**Work instructions:**
Transcribe the data that follows. Match it character for character.

[Stored items from a collection]
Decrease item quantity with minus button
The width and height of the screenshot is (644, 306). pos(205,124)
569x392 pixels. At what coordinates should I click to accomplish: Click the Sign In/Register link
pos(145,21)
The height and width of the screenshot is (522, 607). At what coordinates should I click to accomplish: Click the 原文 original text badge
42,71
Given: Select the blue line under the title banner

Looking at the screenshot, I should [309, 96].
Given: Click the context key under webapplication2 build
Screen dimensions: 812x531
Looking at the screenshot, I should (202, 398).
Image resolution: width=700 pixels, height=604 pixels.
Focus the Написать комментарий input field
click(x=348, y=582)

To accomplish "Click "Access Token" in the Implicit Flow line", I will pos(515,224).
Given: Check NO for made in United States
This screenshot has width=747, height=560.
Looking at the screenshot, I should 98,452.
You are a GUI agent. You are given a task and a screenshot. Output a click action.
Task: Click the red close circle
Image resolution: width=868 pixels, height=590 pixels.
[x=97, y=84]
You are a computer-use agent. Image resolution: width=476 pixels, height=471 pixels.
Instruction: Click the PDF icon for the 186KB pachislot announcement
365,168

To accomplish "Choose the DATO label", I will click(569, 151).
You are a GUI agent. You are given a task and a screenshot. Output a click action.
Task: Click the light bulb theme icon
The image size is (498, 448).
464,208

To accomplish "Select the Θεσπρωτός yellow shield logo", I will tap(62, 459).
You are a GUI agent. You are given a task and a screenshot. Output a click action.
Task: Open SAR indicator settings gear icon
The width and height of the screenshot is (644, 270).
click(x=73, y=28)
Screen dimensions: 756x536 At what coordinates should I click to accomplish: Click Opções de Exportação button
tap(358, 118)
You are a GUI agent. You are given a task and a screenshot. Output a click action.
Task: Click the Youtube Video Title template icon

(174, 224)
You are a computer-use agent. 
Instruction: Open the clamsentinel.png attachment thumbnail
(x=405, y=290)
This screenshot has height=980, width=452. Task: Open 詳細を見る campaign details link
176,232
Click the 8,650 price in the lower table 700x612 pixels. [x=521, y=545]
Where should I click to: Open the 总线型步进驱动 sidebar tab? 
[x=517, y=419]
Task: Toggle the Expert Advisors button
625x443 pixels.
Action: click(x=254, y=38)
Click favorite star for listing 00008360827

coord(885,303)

**Written response:**
Decrease item quantity with minus button
The width and height of the screenshot is (644, 306). pos(205,124)
569x392 pixels. At what coordinates should I click to accomplish: Click the Sign In/Register link
pos(145,21)
The height and width of the screenshot is (522, 607). At what coordinates should I click to accomplish: Click the 原文 original text badge
42,71
Given: Select the blue line under the title banner

Looking at the screenshot, I should [309, 96].
Given: Click the context key under webapplication2 build
Screen dimensions: 812x531
Looking at the screenshot, I should (202, 398).
Image resolution: width=700 pixels, height=604 pixels.
Focus the Написать комментарий input field
click(x=348, y=582)

To accomplish "Click "Access Token" in the Implicit Flow line", I will pos(515,224).
Given: Check NO for made in United States
This screenshot has width=747, height=560.
Looking at the screenshot, I should 98,452.
You are a GUI agent. You are given a task and a screenshot. Output a click action.
Task: Click the red close circle
Image resolution: width=868 pixels, height=590 pixels.
[x=97, y=84]
You are a computer-use agent. Image resolution: width=476 pixels, height=471 pixels.
Instruction: Click the PDF icon for the 186KB pachislot announcement
365,168

To accomplish "Choose the DATO label", I will click(569, 151).
You are a GUI agent. You are given a task and a screenshot. Output a click action.
Task: Click the light bulb theme icon
The image size is (498, 448).
464,208

To accomplish "Select the Θεσπρωτός yellow shield logo", I will tap(62, 459).
You are a GUI agent. You are given a task and a screenshot. Output a click action.
Task: Open SAR indicator settings gear icon
The width and height of the screenshot is (644, 270).
click(x=73, y=28)
Screen dimensions: 756x536 At what coordinates should I click to accomplish: Click Opções de Exportação button
tap(358, 118)
You are a GUI agent. You are given a task and a screenshot. Output a click action.
Task: Click the Youtube Video Title template icon

(174, 224)
You are a computer-use agent. 
Instruction: Open the clamsentinel.png attachment thumbnail
(x=405, y=290)
This screenshot has height=980, width=452. Task: Open 詳細を見る campaign details link
176,232
Click the 8,650 price in the lower table 700x612 pixels. [x=521, y=545]
Where should I click to: Open the 总线型步进驱动 sidebar tab? 
[x=517, y=419]
Task: Toggle the Expert Advisors button
625x443 pixels.
Action: click(x=254, y=38)
Click favorite star for listing 00008360827

coord(885,303)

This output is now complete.